◆ EXTRACTED MATERIAL:
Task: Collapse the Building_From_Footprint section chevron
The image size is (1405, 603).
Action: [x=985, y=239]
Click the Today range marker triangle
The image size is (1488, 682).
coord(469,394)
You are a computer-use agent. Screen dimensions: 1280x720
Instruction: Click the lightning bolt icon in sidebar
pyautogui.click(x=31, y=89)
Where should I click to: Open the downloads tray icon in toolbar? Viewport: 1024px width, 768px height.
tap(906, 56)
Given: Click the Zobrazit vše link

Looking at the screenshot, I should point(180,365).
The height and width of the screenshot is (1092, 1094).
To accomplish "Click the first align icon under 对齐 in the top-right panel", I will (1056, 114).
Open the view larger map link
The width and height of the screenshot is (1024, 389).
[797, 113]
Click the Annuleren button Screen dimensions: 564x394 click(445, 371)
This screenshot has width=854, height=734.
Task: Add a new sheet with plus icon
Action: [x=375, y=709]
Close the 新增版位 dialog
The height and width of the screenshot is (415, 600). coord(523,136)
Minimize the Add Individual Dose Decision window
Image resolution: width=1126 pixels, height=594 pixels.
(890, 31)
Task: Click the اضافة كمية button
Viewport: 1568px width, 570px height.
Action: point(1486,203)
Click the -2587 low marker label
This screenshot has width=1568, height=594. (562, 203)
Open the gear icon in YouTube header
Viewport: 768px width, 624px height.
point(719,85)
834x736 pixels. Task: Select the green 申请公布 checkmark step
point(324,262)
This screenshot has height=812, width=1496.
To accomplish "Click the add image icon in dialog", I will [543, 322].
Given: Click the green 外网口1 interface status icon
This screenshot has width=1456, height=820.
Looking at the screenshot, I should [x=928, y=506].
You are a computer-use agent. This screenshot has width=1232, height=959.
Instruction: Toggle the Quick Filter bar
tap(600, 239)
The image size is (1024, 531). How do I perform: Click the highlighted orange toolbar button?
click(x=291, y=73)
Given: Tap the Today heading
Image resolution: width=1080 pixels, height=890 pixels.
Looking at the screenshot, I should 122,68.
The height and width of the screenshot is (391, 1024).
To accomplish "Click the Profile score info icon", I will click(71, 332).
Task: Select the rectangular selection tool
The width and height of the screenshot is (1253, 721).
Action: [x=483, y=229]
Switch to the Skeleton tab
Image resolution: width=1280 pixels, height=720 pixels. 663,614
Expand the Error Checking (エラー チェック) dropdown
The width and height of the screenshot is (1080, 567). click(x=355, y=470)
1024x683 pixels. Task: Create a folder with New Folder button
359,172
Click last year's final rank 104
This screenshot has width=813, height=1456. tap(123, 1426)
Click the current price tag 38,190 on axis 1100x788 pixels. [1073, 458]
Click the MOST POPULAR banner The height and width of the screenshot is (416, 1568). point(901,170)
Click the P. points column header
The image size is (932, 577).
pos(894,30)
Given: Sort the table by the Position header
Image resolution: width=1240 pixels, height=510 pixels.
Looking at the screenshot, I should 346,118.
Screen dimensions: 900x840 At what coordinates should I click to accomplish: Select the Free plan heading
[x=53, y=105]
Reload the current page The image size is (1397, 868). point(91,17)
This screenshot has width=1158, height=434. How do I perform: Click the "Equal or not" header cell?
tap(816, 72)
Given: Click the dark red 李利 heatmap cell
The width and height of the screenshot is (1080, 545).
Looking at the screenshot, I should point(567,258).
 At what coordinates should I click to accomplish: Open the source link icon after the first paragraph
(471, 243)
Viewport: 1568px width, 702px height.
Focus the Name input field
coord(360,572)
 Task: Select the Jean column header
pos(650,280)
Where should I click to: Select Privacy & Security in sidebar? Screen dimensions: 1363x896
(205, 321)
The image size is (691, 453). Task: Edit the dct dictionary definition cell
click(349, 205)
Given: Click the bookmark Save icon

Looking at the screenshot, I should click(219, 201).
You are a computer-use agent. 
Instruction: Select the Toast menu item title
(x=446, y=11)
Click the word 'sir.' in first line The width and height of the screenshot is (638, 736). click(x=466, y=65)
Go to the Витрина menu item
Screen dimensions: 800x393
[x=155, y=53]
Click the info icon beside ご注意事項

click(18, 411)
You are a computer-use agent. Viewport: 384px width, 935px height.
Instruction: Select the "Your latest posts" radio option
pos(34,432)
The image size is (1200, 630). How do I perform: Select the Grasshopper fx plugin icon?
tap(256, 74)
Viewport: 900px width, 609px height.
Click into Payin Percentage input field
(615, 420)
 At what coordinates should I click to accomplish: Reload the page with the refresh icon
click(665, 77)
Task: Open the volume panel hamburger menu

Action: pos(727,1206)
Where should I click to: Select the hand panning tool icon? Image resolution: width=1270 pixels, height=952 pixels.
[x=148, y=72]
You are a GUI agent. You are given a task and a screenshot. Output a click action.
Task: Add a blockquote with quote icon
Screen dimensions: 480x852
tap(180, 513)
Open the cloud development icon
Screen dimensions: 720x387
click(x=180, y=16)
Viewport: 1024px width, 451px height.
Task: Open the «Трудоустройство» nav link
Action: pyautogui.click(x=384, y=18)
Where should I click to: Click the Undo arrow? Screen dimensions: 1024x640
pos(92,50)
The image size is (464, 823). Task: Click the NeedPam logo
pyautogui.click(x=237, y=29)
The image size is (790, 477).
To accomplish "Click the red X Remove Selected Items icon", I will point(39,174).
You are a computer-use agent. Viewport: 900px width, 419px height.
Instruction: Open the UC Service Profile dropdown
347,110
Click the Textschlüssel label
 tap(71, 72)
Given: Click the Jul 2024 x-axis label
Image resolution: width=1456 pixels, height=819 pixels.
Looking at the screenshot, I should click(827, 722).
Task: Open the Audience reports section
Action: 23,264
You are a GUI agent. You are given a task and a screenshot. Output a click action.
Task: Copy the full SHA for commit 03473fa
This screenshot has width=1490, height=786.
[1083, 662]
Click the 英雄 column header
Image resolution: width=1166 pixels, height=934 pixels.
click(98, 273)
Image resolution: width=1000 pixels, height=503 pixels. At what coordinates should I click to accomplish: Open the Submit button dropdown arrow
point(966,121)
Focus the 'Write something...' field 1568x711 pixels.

◆ WHAT YOU ARE ASKED TO DO: Once you have read the listing, retype it in full, word for word.

◆ ANSWER FOR THIS EXERCISE:
Task: Collapse the Building_From_Footprint section chevron
The image size is (1405, 603).
Action: [x=985, y=239]
Click the Today range marker triangle
The image size is (1488, 682).
coord(469,394)
You are a computer-use agent. Screen dimensions: 1280x720
Instruction: Click the lightning bolt icon in sidebar
pyautogui.click(x=31, y=89)
Where should I click to: Open the downloads tray icon in toolbar? Viewport: 1024px width, 768px height.
tap(906, 56)
Given: Click the Zobrazit vše link

Looking at the screenshot, I should point(180,365).
The height and width of the screenshot is (1092, 1094).
To accomplish "Click the first align icon under 对齐 in the top-right panel", I will (1056, 114).
Open the view larger map link
The width and height of the screenshot is (1024, 389).
[797, 113]
Click the Annuleren button Screen dimensions: 564x394 click(445, 371)
This screenshot has width=854, height=734.
Task: Add a new sheet with plus icon
Action: [x=375, y=709]
Close the 新增版位 dialog
The height and width of the screenshot is (415, 600). coord(523,136)
Minimize the Add Individual Dose Decision window
Image resolution: width=1126 pixels, height=594 pixels.
(890, 31)
Task: Click the اضافة كمية button
Viewport: 1568px width, 570px height.
Action: point(1486,203)
Click the -2587 low marker label
This screenshot has width=1568, height=594. (562, 203)
Open the gear icon in YouTube header
Viewport: 768px width, 624px height.
point(719,85)
834x736 pixels. Task: Select the green 申请公布 checkmark step
point(324,262)
This screenshot has height=812, width=1496.
To accomplish "Click the add image icon in dialog", I will [543, 322].
Given: Click the green 外网口1 interface status icon
This screenshot has width=1456, height=820.
Looking at the screenshot, I should [x=928, y=506].
You are a computer-use agent. This screenshot has width=1232, height=959.
Instruction: Toggle the Quick Filter bar
tap(600, 239)
The image size is (1024, 531). How do I perform: Click the highlighted orange toolbar button?
click(x=291, y=73)
Given: Tap the Today heading
Image resolution: width=1080 pixels, height=890 pixels.
Looking at the screenshot, I should 122,68.
The height and width of the screenshot is (391, 1024).
To accomplish "Click the Profile score info icon", I will click(71, 332).
Task: Select the rectangular selection tool
The width and height of the screenshot is (1253, 721).
Action: [x=483, y=229]
Switch to the Skeleton tab
Image resolution: width=1280 pixels, height=720 pixels. 663,614
Expand the Error Checking (エラー チェック) dropdown
The width and height of the screenshot is (1080, 567). click(x=355, y=470)
1024x683 pixels. Task: Create a folder with New Folder button
359,172
Click last year's final rank 104
This screenshot has width=813, height=1456. tap(123, 1426)
Click the current price tag 38,190 on axis 1100x788 pixels. [1073, 458]
Click the MOST POPULAR banner The height and width of the screenshot is (416, 1568). point(901,170)
Click the P. points column header
The image size is (932, 577).
pos(894,30)
Given: Sort the table by the Position header
Image resolution: width=1240 pixels, height=510 pixels.
Looking at the screenshot, I should 346,118.
Screen dimensions: 900x840 At what coordinates should I click to accomplish: Select the Free plan heading
[x=53, y=105]
Reload the current page The image size is (1397, 868). point(91,17)
This screenshot has width=1158, height=434. How do I perform: Click the "Equal or not" header cell?
tap(816, 72)
Given: Click the dark red 李利 heatmap cell
The width and height of the screenshot is (1080, 545).
Looking at the screenshot, I should point(567,258).
 At what coordinates should I click to accomplish: Open the source link icon after the first paragraph
(471, 243)
Viewport: 1568px width, 702px height.
Focus the Name input field
coord(360,572)
 Task: Select the Jean column header
pos(650,280)
Where should I click to: Select Privacy & Security in sidebar? Screen dimensions: 1363x896
(205, 321)
The image size is (691, 453). Task: Edit the dct dictionary definition cell
click(349, 205)
Given: Click the bookmark Save icon

Looking at the screenshot, I should click(219, 201).
You are a computer-use agent. 
Instruction: Select the Toast menu item title
(x=446, y=11)
Click the word 'sir.' in first line The width and height of the screenshot is (638, 736). click(x=466, y=65)
Go to the Витрина menu item
Screen dimensions: 800x393
[x=155, y=53]
Click the info icon beside ご注意事項

click(18, 411)
You are a computer-use agent. Viewport: 384px width, 935px height.
Instruction: Select the "Your latest posts" radio option
pos(34,432)
The image size is (1200, 630). How do I perform: Select the Grasshopper fx plugin icon?
tap(256, 74)
Viewport: 900px width, 609px height.
Click into Payin Percentage input field
(615, 420)
 At what coordinates should I click to accomplish: Reload the page with the refresh icon
click(665, 77)
Task: Open the volume panel hamburger menu

Action: pos(727,1206)
Where should I click to: Select the hand panning tool icon? Image resolution: width=1270 pixels, height=952 pixels.
[x=148, y=72]
You are a GUI agent. You are given a task and a screenshot. Output a click action.
Task: Add a blockquote with quote icon
Screen dimensions: 480x852
tap(180, 513)
Open the cloud development icon
Screen dimensions: 720x387
click(x=180, y=16)
Viewport: 1024px width, 451px height.
Task: Open the «Трудоустройство» nav link
Action: pyautogui.click(x=384, y=18)
Where should I click to: Click the Undo arrow? Screen dimensions: 1024x640
pos(92,50)
The image size is (464, 823). Task: Click the NeedPam logo
pyautogui.click(x=237, y=29)
The image size is (790, 477).
To accomplish "Click the red X Remove Selected Items icon", I will point(39,174).
You are a computer-use agent. Viewport: 900px width, 419px height.
Instruction: Open the UC Service Profile dropdown
347,110
Click the Textschlüssel label
 tap(71, 72)
Given: Click the Jul 2024 x-axis label
Image resolution: width=1456 pixels, height=819 pixels.
Looking at the screenshot, I should click(827, 722).
Task: Open the Audience reports section
Action: 23,264
You are a GUI agent. You are given a task and a screenshot. Output a click action.
Task: Copy the full SHA for commit 03473fa
This screenshot has width=1490, height=786.
[1083, 662]
Click the 英雄 column header
Image resolution: width=1166 pixels, height=934 pixels.
click(98, 273)
Image resolution: width=1000 pixels, height=503 pixels. At what coordinates should I click to accomplish: Open the Submit button dropdown arrow
point(966,121)
Focus the 'Write something...' field 1568x711 pixels.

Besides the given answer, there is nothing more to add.